For green algae, \(a_{std440_G} = 1.4459\) and \(a_{std675_G} = 0.3709\). The equation to find the root (offset value) becomes: \(\log10(a_{std440_G} + offset) - intercept - slope*\log10(a_{std675_G} + offset) = 0\) \(\leftrightarrow \log10(1.4459 + offset) - 0.17502 - .67738*\log10(0.3709 + offset) = 0\)
astd440_g <- abs_spectra_algal_int$Average_Green[which(abs_spectra_algal_int$Lambda==440)]
astd675_g <- abs_spectra_algal_int$Average_Green[which(abs_spectra_algal_int$Lambda==675)]
plot(x=offset_vec,y=f_offset(offset_vec,s=slope,i=interc,astd440=astd440_g,astd675=astd675_g),type='l',xlab='Offset range', ylab = 'f(offset)')
The function does not cross the zero horizontal line meaning there is no solution to the equation…
uniroot(f_offset,s=slope,i=interc,astd440=astd440_g,astd675=astd675_g,interval = c(.5,4))#,extendInt="yes")#$root
The root finding function returns an error as there is no root.

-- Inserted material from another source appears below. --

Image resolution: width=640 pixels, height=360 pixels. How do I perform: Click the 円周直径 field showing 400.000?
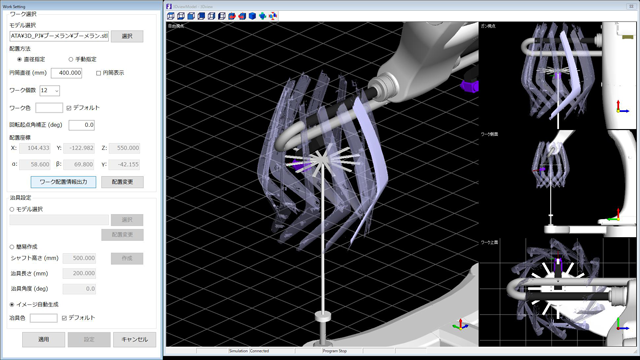(67, 73)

fig6_2 <- read_csv('Enriquez1994_Fig6_10p_WebPlotDigitilizer.csv', skip = 1) #%>%
p2 <- ggplot(fig6_2,aes(x=Abs675_10p,y=Abs440_10p)) +
geom_point() +
#scale_x_continuous(trans='log10', limits=c(0.01, 10)) +
#scale_y_continuous(trans='log10', limits=c(0.1, 10)) +
scale_x_continuous(limits=c(-2, 1)) +
scale_y_continuous(limits=c(-1, 1)) +
geom_smooth(method = 'lm') +
xlab('10^Absorbance at 675nm (OD)') +
ylab('10^Absorbance at 440nm (OD)') +
ggtitle('Relationship between Absorbance at 675nm and 440nm (OD) by macrophyte tissues according to Enriquez et al. (Fig. 6') +
theme_light()
ggplotly(p2)
Figure 3 - Rationship between the average absorbance by macrophyte tissues at 440nm and 674nm. From Enrı́quez, Agustı́, and Duarte (1994) figure 6.

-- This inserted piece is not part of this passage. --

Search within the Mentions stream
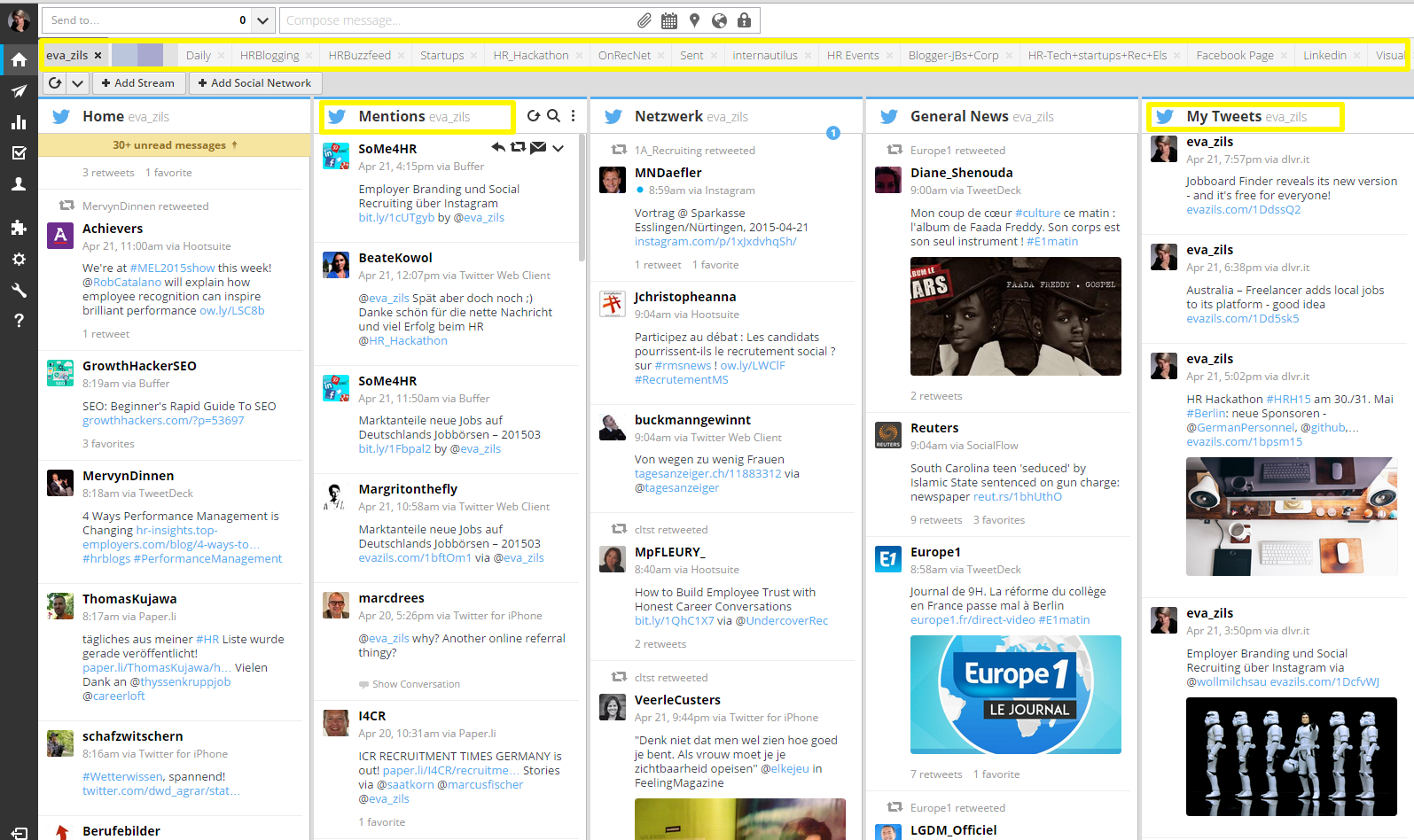 [x=553, y=116]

lmfit2 <- lm(Abs440_10p ~ Abs675_10p, fig6_2)
summary(lmfit2)
##
## Call:
## lm(formula = Abs440_10p ~ Abs675_10p, data = fig6_2)
##
## Residuals:
## Min 1Q Median 3Q Max
## -0.34907 -0.15213 -0.03442 0.16316 0.39091
##
## Coefficients:
## Estimate Std. Error t value Pr(>|t|)
## (Intercept) 0.18541 0.04302 4.309 8.79e-05 ***
## Abs675_10p 0.69016 0.08762 7.877 5.21e-10 ***
## ---
## Signif. codes: 0 '***' 0.001 '**' 0.01 '*' 0.05 '.' 0.1 ' ' 1
##
## Residual standard error: 0.1972 on 45 degrees of freedom
## Multiple R-squared: 0.5796, Adjusted R-squared: 0.5703
## F-statistic: 62.05 on 1 and 45 DF, p-value: 5.209e-10
Following the regression:
fig8 <- read_csv('Enriquez1994_Fig8_log10_WebPlotDigitilizer.csv', skip = 1) #%>%
p8 <- ggplot(fig8,aes(x=Chla_concentration ,y=absorbance_weight )) +
geom_point() +
scale_x_continuous(trans='log10', limits=c(0.01, 1000)) +
scale_y_continuous(trans='log10', limits=c(1, 10000)) +
geom_smooth(method = 'lm') +
#xlab('Absorbance at 675nm (OD)') +
#ylab('Absorbance at 440nm (OD)') +
ggtitle('Relationship between specific absorbance (per unit of weight) and chla concentration according to Enriquez et al. (Fig. 8)') +
theme_light()
ggplotly(p8)
Figure 4 - Relationship between specific absorbance (per unit of weight) and chla concentration. From Enrı́quez, Agustı́, and Duarte (1994) figure 8.
lmfit8 <- lm(log10(absorbance_weight) ~ log10(Chla_concentration), fig8)
summary(lmfit8)
##
## Call:
## lm(formula = log10(absorbance_weight) ~ log10(Chla_concentration),
## data = fig8)
##
## Residuals:
## Min 1Q Median 3Q Max
## -0.67825 -0.16396 -0.00542 0.17449 0.64536
##
## Coefficients:
## Estimate Std. Error t value Pr(>|t|)
## (Intercept) 0.82977 0.03462 23.97 <2e-16 ***
## log10(Chla_concentration) 0.95373 0.03859 24.71 <2e-16 ***
## ---
## Signif. codes: 0 '***' 0.001 '**' 0.01 '*' 0.05 '.' 0.1 ' ' 1
##
## Residual standard error: 0.2813 on 117 degrees of freedom
## Multiple R-squared: 0.8392, Adjusted R-squared: 0.8378
## F-statistic: 610.7 on 1 and 117 DF, p-value: < 2.2e-16
Following the regression:
We find the same coefficients as Enrı́quez, Agustı́, and Duarte (1994) so the method in part 1 should be good hopefully.